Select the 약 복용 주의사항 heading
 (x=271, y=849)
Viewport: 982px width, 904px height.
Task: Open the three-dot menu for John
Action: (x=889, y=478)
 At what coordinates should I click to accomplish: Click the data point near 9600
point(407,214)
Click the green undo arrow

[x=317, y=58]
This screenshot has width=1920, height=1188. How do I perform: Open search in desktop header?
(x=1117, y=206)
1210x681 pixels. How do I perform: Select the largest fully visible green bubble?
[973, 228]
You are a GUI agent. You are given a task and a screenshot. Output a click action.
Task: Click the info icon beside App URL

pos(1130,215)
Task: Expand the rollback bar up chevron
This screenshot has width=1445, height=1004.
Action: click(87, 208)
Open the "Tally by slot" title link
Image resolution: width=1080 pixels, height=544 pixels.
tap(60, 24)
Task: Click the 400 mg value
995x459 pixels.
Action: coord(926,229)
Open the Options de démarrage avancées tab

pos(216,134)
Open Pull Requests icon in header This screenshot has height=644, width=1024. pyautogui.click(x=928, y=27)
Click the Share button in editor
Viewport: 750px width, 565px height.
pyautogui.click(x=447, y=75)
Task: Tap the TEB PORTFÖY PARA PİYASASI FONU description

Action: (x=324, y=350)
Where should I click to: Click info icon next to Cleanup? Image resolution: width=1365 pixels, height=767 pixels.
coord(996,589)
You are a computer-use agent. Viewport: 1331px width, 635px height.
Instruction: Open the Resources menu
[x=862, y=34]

# # # # #

*Task brief:* Would you print exactly the lines from the first line of the entries above through the line that has "Task: Expand the rollback bar up chevron", both included, and stop there?

*Exercise solution:*
Select the 약 복용 주의사항 heading
 (x=271, y=849)
Viewport: 982px width, 904px height.
Task: Open the three-dot menu for John
Action: (x=889, y=478)
 At what coordinates should I click to accomplish: Click the data point near 9600
point(407,214)
Click the green undo arrow

[x=317, y=58]
This screenshot has width=1920, height=1188. How do I perform: Open search in desktop header?
(x=1117, y=206)
1210x681 pixels. How do I perform: Select the largest fully visible green bubble?
[973, 228]
You are a GUI agent. You are given a task and a screenshot. Output a click action.
Task: Click the info icon beside App URL

pos(1130,215)
Task: Expand the rollback bar up chevron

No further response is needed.